→ **About this task**: Provide only the number of lines below that contain the word "avatar".

→ **Exercise data**:
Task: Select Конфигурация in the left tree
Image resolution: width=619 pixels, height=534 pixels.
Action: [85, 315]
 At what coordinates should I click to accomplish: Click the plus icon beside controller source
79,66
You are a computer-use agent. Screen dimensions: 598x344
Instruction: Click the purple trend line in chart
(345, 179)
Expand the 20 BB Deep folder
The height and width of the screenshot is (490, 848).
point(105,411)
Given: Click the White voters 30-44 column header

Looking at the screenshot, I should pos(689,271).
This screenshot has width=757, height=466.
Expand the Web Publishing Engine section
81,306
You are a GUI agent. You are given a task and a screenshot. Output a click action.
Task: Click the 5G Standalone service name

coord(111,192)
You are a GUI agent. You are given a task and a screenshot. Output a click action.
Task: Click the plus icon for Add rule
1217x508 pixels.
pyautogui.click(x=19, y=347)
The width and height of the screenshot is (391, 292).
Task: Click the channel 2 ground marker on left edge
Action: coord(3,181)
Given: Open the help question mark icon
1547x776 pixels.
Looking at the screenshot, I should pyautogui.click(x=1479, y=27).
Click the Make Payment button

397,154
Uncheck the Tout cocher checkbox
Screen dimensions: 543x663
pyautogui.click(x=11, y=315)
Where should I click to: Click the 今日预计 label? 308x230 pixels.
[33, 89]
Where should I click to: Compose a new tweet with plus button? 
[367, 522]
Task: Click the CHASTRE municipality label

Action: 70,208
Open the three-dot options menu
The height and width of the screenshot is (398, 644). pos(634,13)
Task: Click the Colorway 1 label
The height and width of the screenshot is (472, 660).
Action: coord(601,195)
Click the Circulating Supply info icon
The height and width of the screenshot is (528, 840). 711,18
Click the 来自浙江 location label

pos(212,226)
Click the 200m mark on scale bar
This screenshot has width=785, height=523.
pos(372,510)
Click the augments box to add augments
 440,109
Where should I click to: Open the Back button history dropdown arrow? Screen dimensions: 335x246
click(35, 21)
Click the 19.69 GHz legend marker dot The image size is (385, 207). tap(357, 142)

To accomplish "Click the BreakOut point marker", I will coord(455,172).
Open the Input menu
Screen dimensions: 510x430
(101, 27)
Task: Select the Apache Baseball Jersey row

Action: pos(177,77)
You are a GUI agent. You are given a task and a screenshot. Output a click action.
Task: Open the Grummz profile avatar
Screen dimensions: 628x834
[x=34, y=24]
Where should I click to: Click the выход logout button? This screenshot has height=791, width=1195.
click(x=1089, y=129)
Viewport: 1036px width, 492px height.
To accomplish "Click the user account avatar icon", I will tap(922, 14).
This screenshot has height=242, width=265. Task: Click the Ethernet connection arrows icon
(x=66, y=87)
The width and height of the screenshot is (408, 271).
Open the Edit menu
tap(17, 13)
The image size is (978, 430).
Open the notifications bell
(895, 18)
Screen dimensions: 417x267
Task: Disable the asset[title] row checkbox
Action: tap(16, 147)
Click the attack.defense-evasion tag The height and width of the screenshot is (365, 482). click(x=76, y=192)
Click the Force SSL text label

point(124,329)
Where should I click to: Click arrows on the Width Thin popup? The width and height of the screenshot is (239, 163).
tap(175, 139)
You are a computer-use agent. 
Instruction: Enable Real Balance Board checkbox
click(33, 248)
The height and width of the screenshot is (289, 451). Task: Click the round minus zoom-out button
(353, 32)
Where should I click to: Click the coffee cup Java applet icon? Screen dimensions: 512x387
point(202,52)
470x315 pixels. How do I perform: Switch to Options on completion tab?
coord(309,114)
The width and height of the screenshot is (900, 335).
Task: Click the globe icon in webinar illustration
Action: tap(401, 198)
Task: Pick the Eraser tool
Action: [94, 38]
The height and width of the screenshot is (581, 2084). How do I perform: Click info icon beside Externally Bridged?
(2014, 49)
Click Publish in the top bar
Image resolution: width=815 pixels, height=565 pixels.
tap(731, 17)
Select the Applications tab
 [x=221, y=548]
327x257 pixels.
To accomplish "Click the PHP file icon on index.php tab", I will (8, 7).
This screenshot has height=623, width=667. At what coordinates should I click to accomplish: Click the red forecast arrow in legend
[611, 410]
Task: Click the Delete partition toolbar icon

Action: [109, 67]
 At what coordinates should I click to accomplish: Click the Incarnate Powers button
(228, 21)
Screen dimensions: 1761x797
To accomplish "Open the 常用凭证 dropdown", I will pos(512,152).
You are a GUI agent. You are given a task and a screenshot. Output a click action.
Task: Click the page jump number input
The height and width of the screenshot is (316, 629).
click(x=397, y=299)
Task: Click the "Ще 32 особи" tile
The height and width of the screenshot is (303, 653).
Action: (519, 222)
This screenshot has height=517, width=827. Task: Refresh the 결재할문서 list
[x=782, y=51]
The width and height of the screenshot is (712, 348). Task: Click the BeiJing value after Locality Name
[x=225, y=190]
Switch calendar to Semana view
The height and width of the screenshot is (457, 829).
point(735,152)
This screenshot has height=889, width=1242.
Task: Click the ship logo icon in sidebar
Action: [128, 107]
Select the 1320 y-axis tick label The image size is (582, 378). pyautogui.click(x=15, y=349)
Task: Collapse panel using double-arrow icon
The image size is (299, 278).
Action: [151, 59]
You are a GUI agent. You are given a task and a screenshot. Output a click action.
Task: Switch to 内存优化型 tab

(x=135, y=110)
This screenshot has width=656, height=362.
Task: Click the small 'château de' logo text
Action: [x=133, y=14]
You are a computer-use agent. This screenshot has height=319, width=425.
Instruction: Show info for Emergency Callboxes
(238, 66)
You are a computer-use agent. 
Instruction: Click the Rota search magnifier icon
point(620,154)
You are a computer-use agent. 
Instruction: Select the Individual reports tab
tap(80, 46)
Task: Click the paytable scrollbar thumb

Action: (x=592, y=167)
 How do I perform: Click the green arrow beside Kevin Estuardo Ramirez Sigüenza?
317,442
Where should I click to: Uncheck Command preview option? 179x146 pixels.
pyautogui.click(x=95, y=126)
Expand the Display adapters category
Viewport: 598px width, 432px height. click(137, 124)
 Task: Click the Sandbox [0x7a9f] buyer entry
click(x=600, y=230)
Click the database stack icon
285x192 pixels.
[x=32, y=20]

→ **Output of the exercise**: 2